While its name does sound ominous, the term gingivitis simply means gum inflammation. And plaque is the main irritant of the gums. Plaque is the film that forms on the teeth throughout the day consisting of bacteria, bacterial waste products, food residue, and saliva. When you brush and floss you remove the plaque. Then it starts to rebuild, only to be removed again when you brush. But if you neglect your oral hygiene the plaque can develop beneath the gumline, where it is very irritating to your gums. If allowed to stay there, the plaque hardens into tartar, causing more persistent irritation. And this is where things get dicey. Because while the term “irritation” sounds innocent enough, if this irritation is allowed to continue and progress, it leads to gum disease, clinically known as periodontitis. And, whether you’ve heard that term or not, periodontitis is not one you want to get to know.

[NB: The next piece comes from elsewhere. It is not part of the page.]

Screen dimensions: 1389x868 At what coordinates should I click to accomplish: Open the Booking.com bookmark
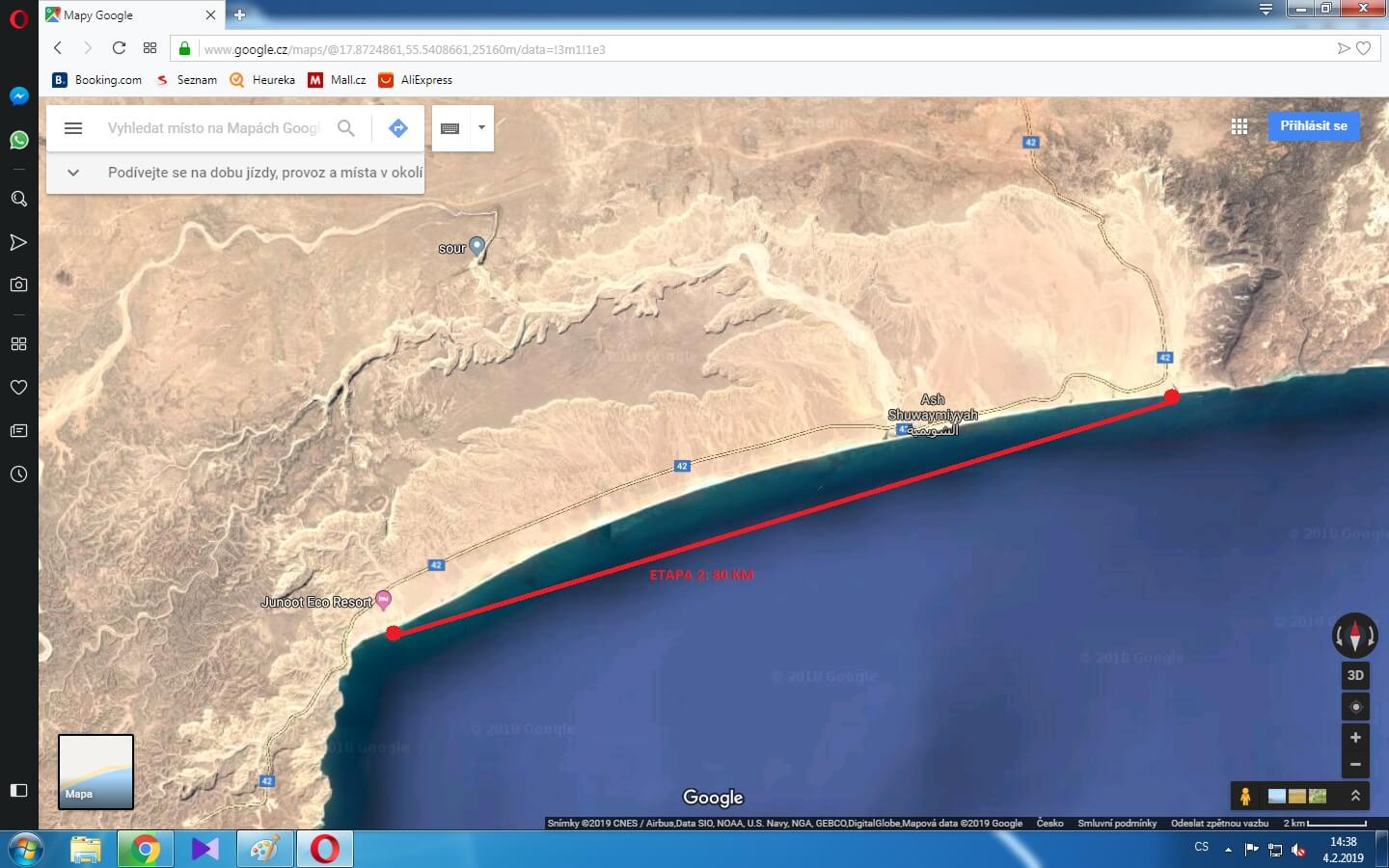97,80
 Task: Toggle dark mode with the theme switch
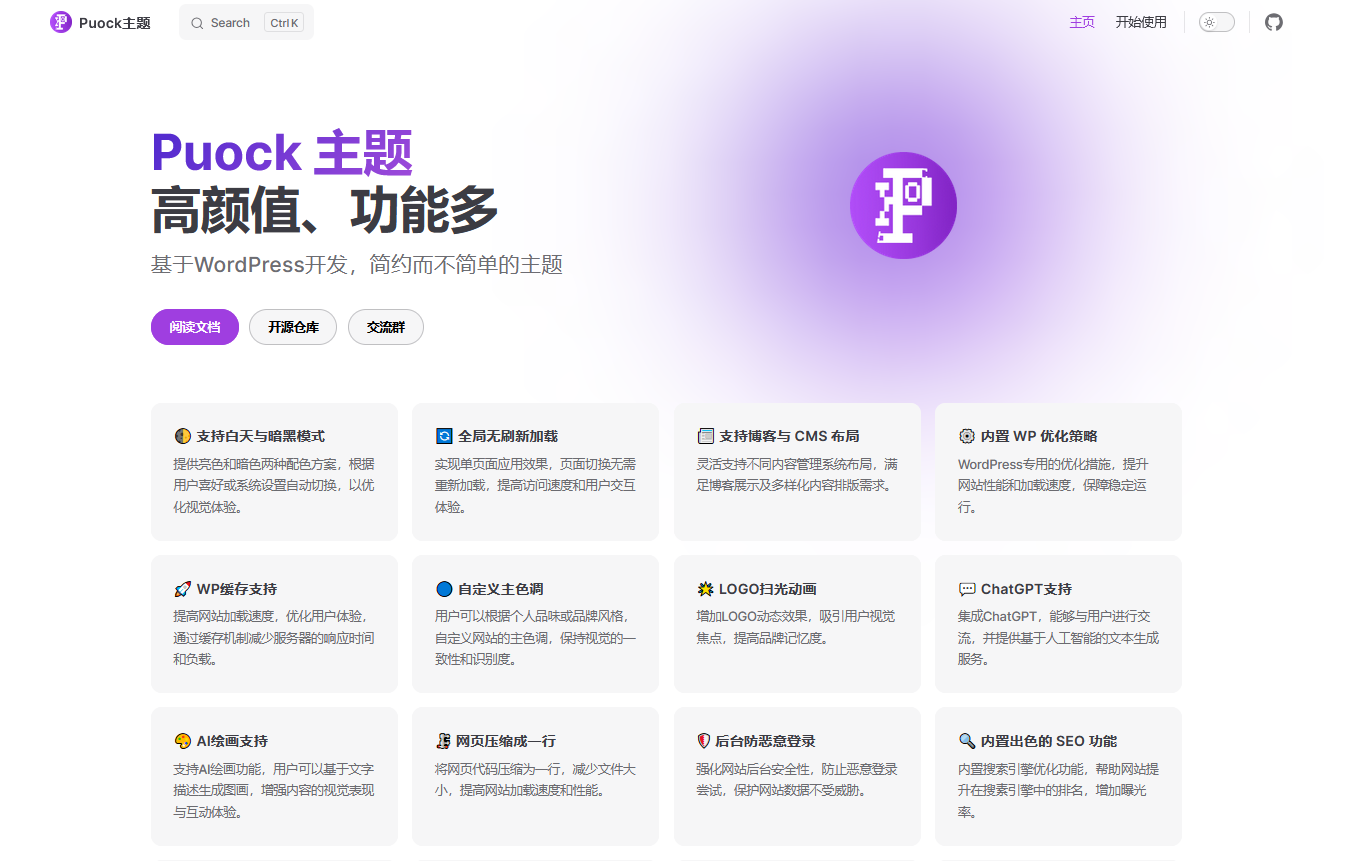point(1216,21)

What are signs of gingivitis?

So, now that we’ve taken the mystery out of gingivitis, how do you know when you have it? It’s easy to spot. Your gums should be pink all over. They should look like a piece of Double Bubble Gum. Any bright red patches show irritation. Your gums should also lie flat against the teeth; inflamed gums tend to recede and pull away from the teeth. Your gums will also be prone to bleeding, and this shouldn’t normally happen if you’re using a soft toothbrush. Bleeding is a sign of inflammation. And finally, as in the commercials, your breath will reek. The commercials get this part right — your bad breath is caused by bacteria that is being left to its own devices by your poor oral hygiene.

Gingivitis treatments

Like most dental issues, things can go dramatically better if you practice good home oral hygiene. However, since Dr. Smith and Dr. Feng can’t be there to nag you about home hygiene, we still see the effects of gingivitis. Here’s how our team treats it.

  • Prophylactic cleaning

This is a fancy sounding term for your regular twice-yearly cleanings with us at Pound Ridge. Why twice a year? That is the time it takes to start forming tartar and other issues that lead to decay. During these cleanings and checkups, not only will those problem areas receive a thorough cleaning, but we will also point them out to you for more attentive care at home.

  • Scaling

If you have a fair amount of tartar built up under your gumline, we will scrape it off with dental tools. This is called scaling. Depending how much we have to do, we may give you a local anesthesia.